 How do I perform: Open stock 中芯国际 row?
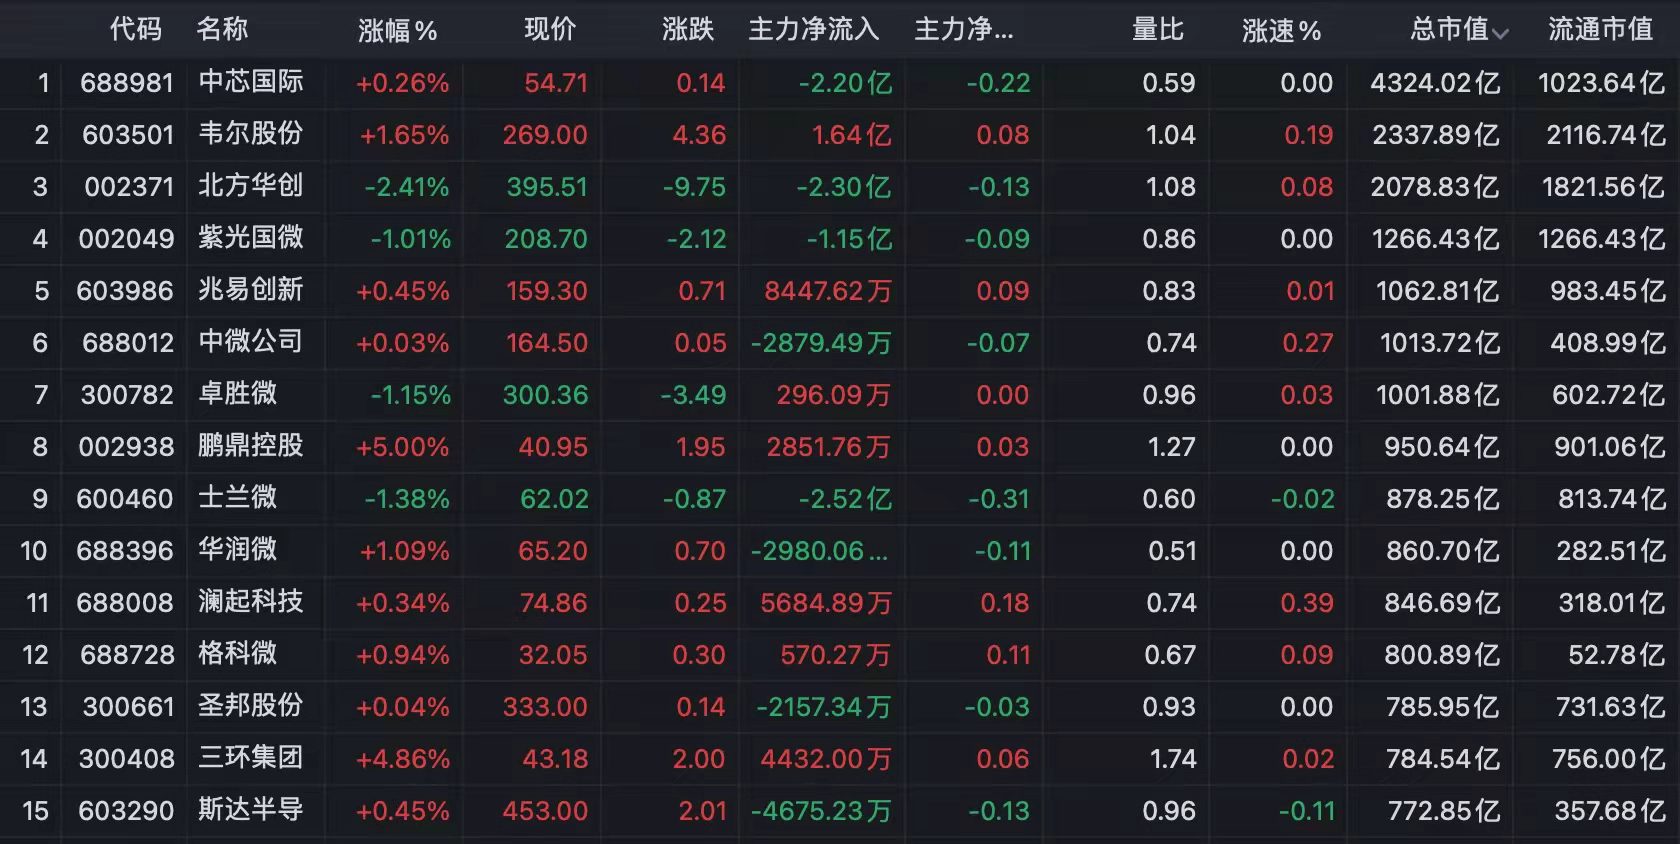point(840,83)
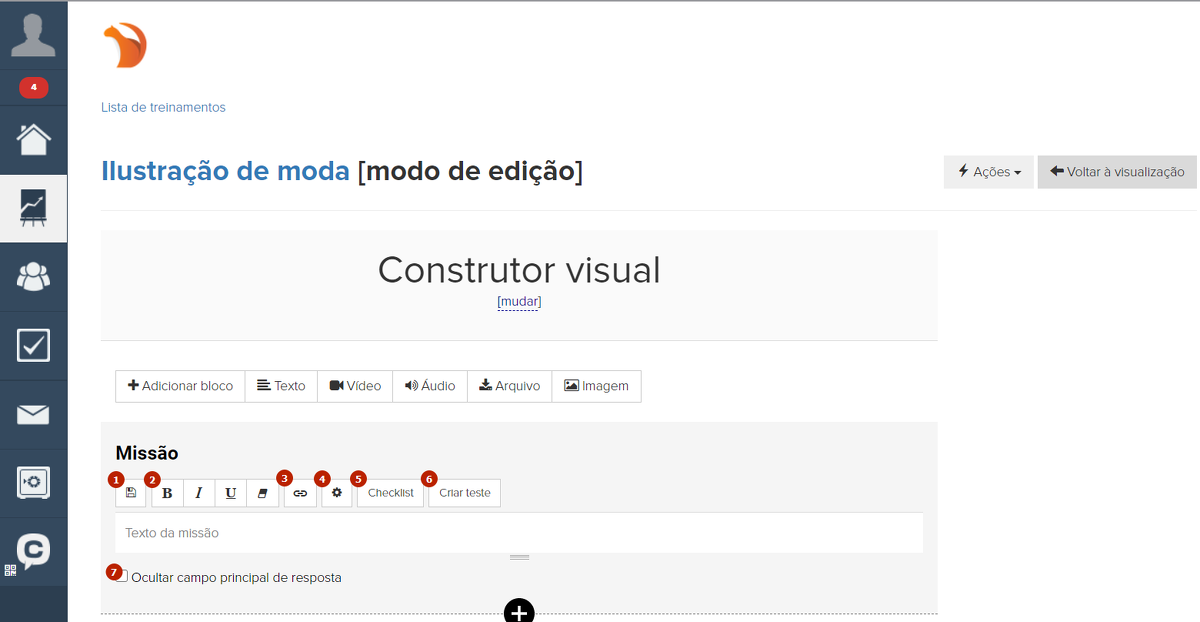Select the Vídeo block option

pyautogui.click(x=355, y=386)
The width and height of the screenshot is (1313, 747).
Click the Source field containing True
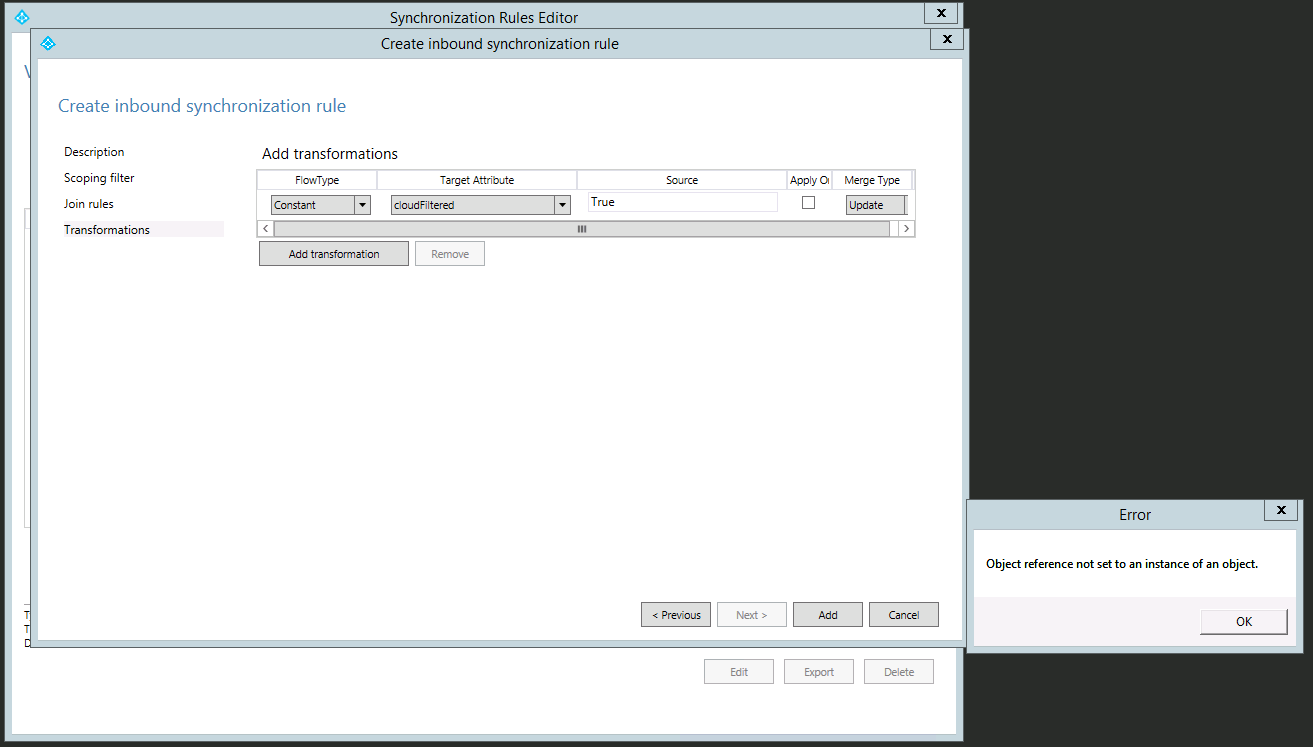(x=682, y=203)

————————

Activity
Any picture found in the data is to be skipped while the rest is copied exactly.

Exercise response
 How do I perform: Open stock 中芯国际 row?
point(840,83)
Select the Vídeo block option

pyautogui.click(x=355, y=386)
The width and height of the screenshot is (1313, 747).
Click the Source field containing True
(x=682, y=203)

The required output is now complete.